Si no quieres escribir un principio de novela gastado como los chistes de suegras, te conviene leer este artículo

Por El lector Impertinente (Javier Meléndez Martín)

Un domingo por la tarde, después de un arroz, zapeando, me topo con una mujer de cuarentaitantos cargada de bolsas de Versace, entrando radiante en un despacho: «¿Por qué no comemos en…?»

El desconcierto y la indignación se mezclan en el rostro de la mujer. Da media vuelta y sale, seguida por un hombre que se sube los pantalones y ata el cinturón mientras grita: «¡Eva, para! ¡No es lo que parece!»

Es lo que parece: un telefilme alemán sobre una mujer que, tras ser engañada por su marido, irá a olvidar a Santorini o las Seychelles. No cambio de canal. Hago como mis padres, que ponen ciertas películas como sustituto de los somníferos.

Mientras veo a la protagonista sirviéndose un copazo de vino mirando al mar, me pregunto cuántos principios tópicos existen. Según la web tvtropes.org, hay 100. ¿Son muchos o son pocos? Lo que sí tengo claro es que la literatura comercial ha abusado de algunos de ellos hasta convertirlos en plagas:

  • En los zapatos de un muerto.
  • Un paseo por el pueblo de la infancia.
  • Curriculum vitae.
  • Comenzando por el desastre.
  • Bienvenido a la casa mala.

Pero, como veremos, no es tanto la forma de comenzar como la forma de contarlo.

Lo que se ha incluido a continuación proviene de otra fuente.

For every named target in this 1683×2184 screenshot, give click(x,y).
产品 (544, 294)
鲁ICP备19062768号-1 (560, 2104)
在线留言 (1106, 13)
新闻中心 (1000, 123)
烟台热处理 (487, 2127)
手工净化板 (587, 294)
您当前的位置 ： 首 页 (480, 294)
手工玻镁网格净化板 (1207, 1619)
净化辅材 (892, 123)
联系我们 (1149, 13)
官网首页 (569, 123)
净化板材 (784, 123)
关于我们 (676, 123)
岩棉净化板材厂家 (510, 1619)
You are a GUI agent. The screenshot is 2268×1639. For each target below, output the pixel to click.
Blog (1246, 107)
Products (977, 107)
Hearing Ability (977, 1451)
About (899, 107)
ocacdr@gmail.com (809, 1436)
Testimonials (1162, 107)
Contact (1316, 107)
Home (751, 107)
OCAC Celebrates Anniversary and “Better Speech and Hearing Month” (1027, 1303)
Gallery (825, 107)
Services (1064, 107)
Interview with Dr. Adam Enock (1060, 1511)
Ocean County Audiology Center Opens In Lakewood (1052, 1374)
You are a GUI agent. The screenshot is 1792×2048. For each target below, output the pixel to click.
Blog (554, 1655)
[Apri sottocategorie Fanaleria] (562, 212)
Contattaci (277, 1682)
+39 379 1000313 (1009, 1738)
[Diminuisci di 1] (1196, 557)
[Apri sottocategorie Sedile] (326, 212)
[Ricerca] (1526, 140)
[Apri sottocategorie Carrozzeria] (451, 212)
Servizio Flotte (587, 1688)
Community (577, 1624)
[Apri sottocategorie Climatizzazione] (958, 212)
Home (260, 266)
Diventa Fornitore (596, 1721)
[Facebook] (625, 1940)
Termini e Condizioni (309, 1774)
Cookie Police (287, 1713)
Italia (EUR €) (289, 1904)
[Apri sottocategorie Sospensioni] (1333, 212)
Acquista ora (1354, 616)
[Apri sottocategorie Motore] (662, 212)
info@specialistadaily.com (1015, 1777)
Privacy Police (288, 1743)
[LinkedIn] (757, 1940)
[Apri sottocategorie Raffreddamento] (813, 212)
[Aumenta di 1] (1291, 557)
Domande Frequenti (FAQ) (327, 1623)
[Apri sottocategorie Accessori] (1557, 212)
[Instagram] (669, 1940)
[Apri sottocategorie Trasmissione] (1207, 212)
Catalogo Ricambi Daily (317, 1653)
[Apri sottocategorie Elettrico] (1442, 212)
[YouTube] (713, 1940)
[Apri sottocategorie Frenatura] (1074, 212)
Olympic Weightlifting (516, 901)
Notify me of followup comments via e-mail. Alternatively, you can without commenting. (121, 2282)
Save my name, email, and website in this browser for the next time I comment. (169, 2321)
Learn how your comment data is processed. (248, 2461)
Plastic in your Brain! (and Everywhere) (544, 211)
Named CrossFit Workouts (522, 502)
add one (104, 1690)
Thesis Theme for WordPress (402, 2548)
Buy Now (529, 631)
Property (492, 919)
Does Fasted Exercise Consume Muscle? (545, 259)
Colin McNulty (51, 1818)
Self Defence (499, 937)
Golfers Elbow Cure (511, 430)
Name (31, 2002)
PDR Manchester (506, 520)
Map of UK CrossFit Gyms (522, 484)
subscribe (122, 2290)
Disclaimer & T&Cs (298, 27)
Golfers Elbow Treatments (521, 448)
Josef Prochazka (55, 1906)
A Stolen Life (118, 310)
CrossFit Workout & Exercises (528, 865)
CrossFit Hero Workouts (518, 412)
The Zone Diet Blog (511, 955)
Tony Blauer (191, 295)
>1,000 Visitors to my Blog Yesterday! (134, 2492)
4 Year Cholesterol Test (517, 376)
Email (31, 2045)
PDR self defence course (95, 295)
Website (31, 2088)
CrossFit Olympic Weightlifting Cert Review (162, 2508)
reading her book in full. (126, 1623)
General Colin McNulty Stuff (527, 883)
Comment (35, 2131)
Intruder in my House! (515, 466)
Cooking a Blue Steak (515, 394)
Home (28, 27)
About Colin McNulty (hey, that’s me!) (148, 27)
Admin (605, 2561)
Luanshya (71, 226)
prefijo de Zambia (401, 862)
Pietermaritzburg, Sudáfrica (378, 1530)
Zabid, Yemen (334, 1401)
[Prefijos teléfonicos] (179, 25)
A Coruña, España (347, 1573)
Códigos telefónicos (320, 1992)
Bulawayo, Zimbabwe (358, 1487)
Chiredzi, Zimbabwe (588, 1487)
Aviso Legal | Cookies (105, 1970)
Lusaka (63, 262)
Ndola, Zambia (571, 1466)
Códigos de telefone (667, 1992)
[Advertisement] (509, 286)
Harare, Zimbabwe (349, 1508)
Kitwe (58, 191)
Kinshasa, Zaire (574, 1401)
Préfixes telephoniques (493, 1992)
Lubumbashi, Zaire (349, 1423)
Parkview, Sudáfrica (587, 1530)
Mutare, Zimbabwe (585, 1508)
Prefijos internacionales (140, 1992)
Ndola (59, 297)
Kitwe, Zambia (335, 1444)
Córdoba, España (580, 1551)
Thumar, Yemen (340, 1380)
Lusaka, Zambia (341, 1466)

En los zapatos de un muerto

¿Cuándo apareció el cliché de comenzar una novela en la cabeza de un moribundo? ¡Quién sabe! Pero creo que Dan Brown lo fomentó con la escena-prólogo de El código Da Vinci, y por eso ahora, en muchas novelas con vocación de bestseller, son corrientes comienzos así:

El frío se extendía por su cuerpo como una marea salvaje, entumeciendo sus extremidades y robándole el aliento. Elena sabía que estaba muriendo. Sentía la nieve como una cama de espinas mientras el viento que aullaba ahogaba sus balbuceos solicitando auxilio. Intentó recordar cómo había llegado hasta allí, pero los detalles se desvanecían en una neblina confusa. Había salido a caminar, eso lo recordaba. La montaña, el aire fresco, la sensación de libertad. Después sintió un golpe en la nuca que la hizo caer. Ahora, el aire helado quemaba sus pulmones hasta que dejó de sentir dolor. Se dejó llevar, aceptando el final con una serenidad que nunca había conocido.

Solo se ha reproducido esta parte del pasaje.